(Stored data)
________________________

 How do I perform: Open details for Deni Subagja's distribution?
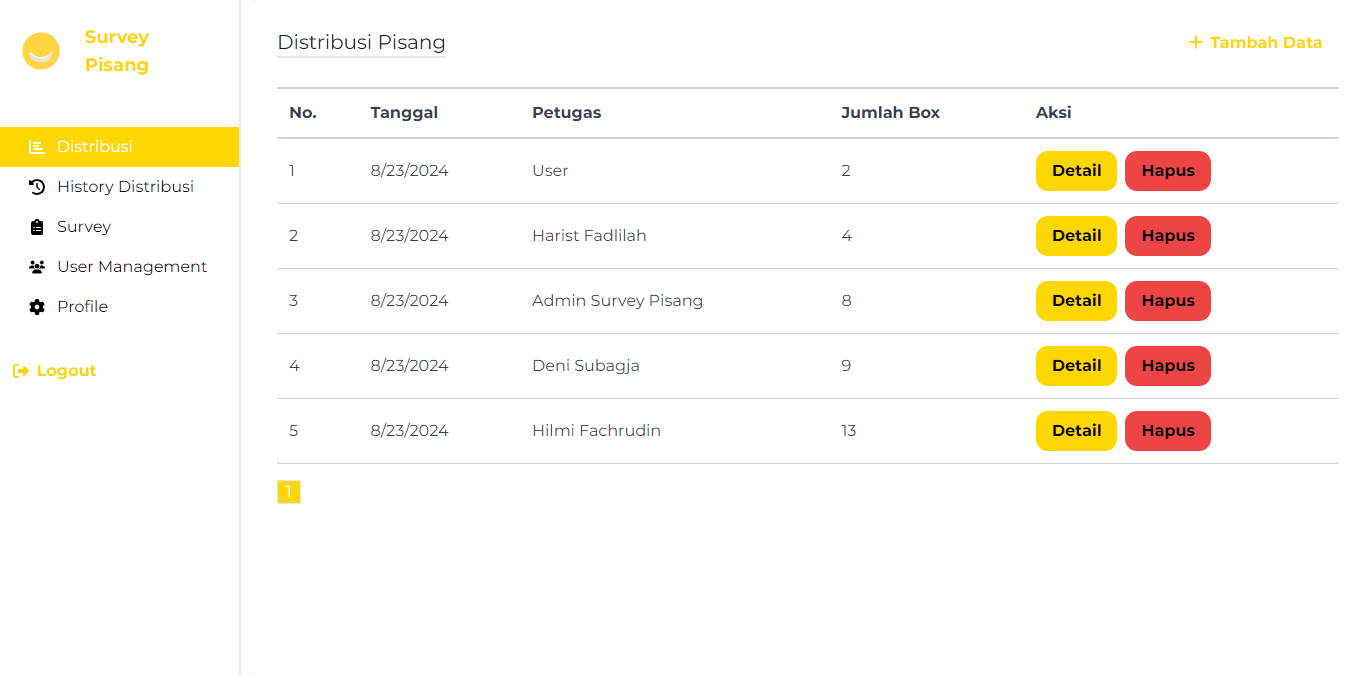coord(1076,365)
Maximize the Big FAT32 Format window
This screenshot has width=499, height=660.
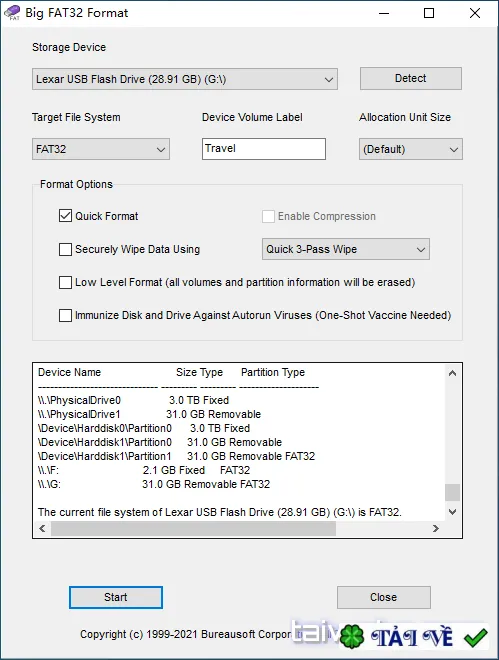(429, 13)
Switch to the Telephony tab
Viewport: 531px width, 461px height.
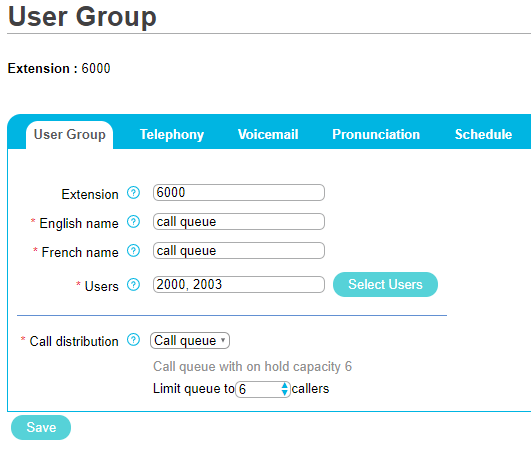pyautogui.click(x=172, y=134)
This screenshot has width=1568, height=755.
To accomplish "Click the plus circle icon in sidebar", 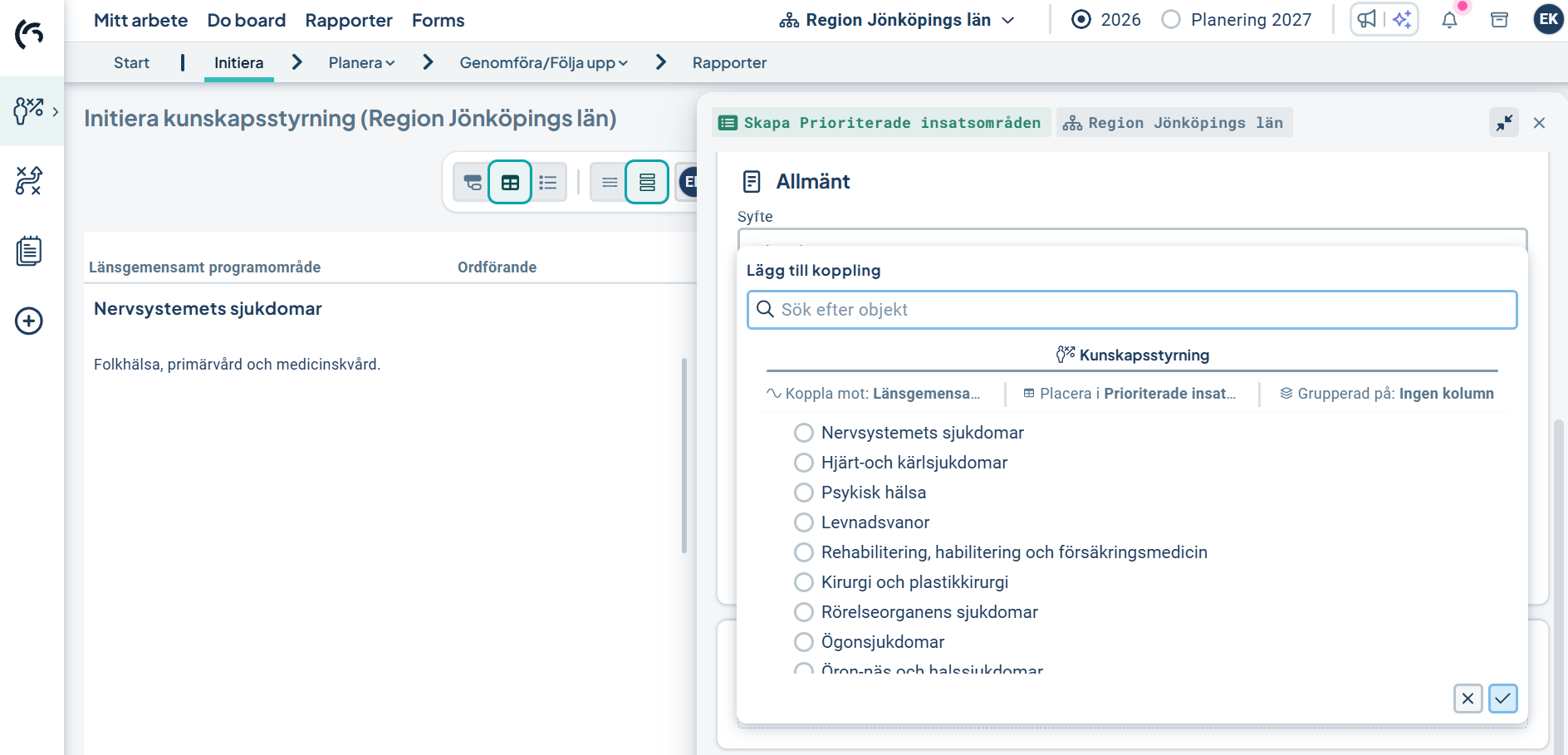I will (29, 321).
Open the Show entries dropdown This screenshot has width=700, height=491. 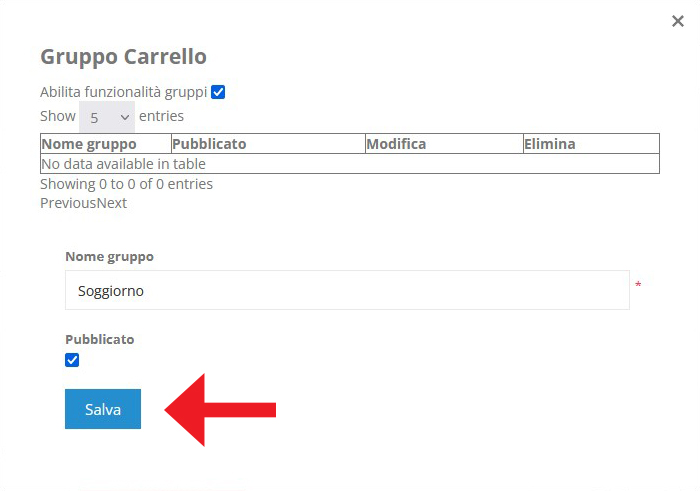[107, 117]
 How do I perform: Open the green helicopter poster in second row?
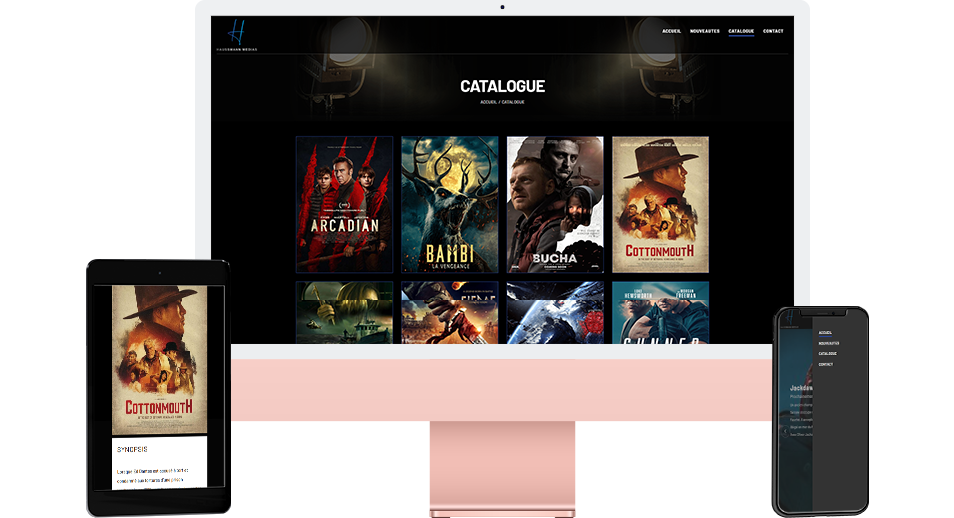coord(345,312)
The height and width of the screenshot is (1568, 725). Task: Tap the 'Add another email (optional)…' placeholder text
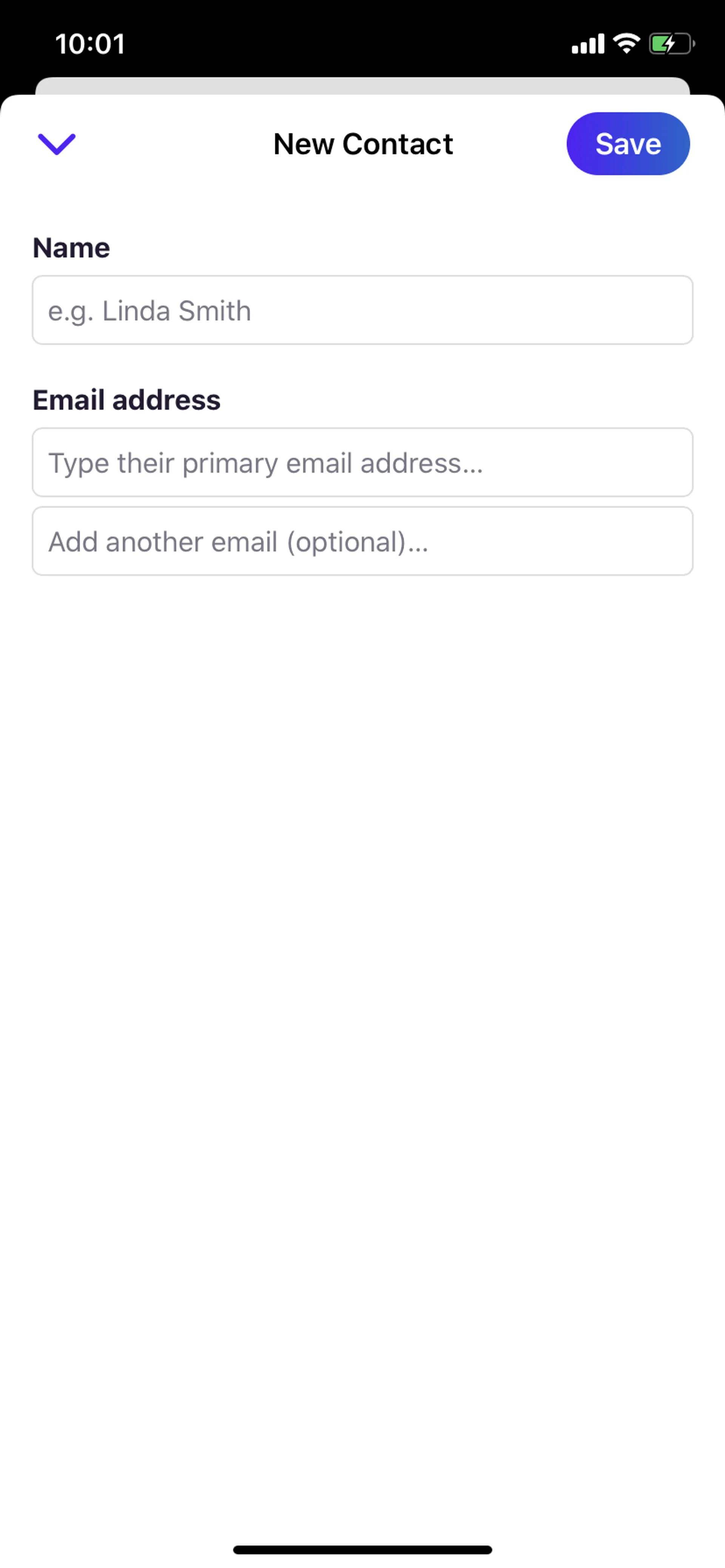(x=238, y=542)
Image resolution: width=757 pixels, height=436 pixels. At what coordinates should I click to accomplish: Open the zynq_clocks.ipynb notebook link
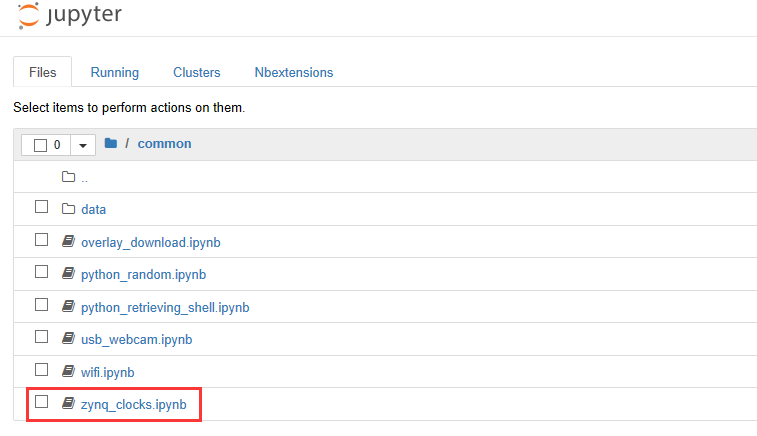[x=134, y=405]
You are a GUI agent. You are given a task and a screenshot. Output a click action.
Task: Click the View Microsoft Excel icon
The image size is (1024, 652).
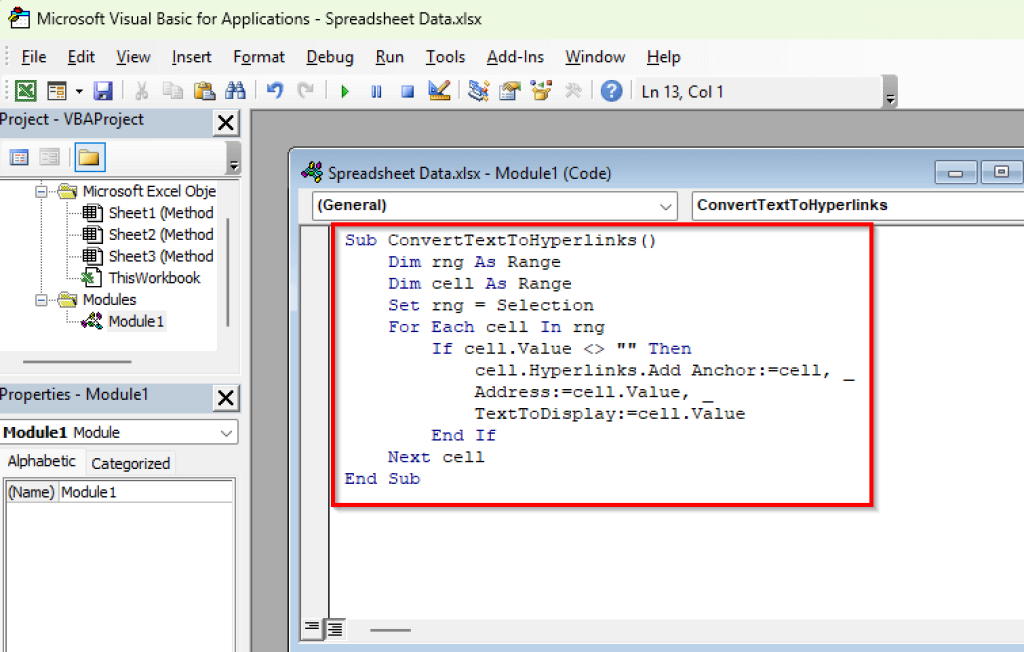coord(26,91)
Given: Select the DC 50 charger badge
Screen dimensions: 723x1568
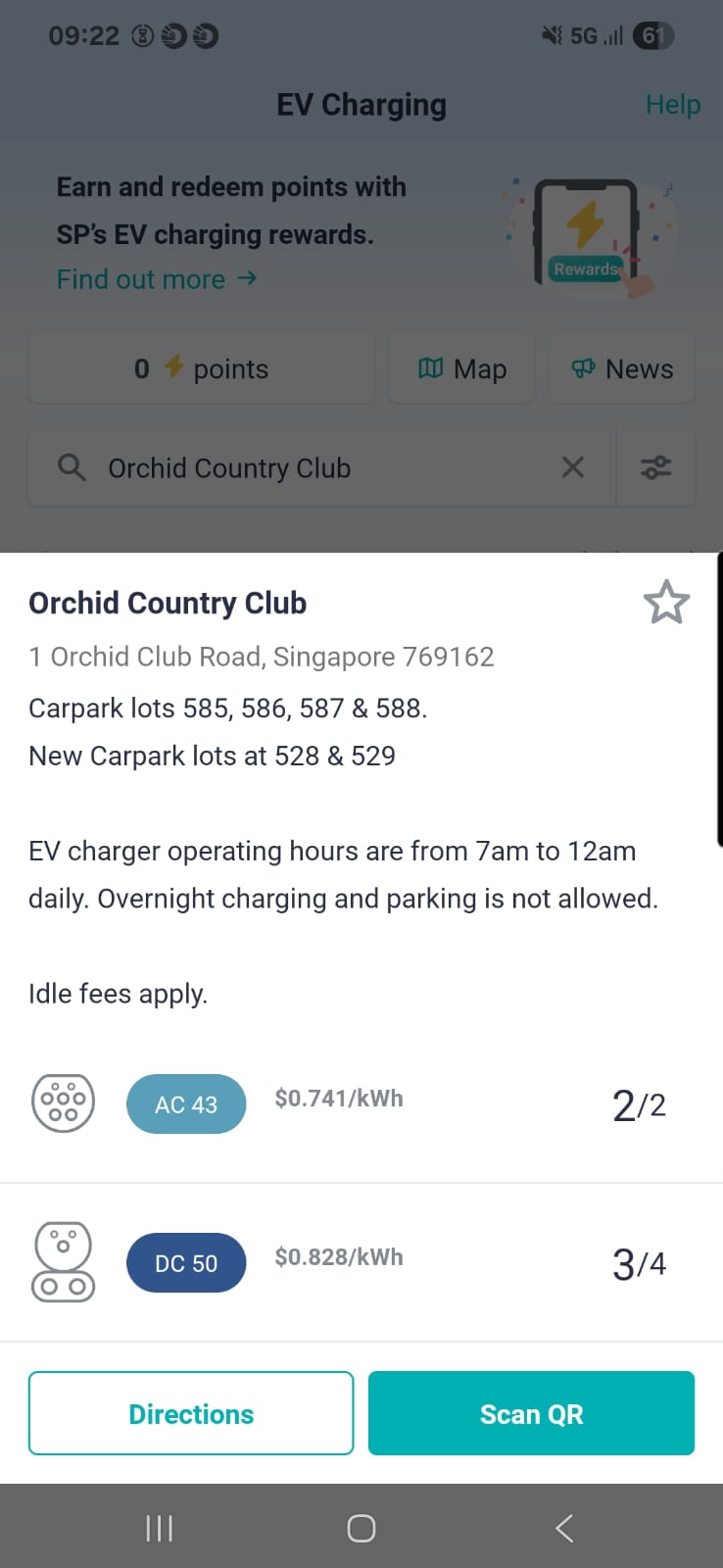Looking at the screenshot, I should [x=186, y=1263].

________________________

Task |
Copy the lines of the stored data above verbatim, from the line containing "The height and" to the line containing "[x=134, y=405]", including both. Omit the pictures from your answer.

Complete response |
The height and width of the screenshot is (1568, 725). Task: Tap the 'Add another email (optional)…' placeholder text
(x=238, y=542)
Image resolution: width=757 pixels, height=436 pixels. At what coordinates should I click to accomplish: Open the zynq_clocks.ipynb notebook link
[x=134, y=405]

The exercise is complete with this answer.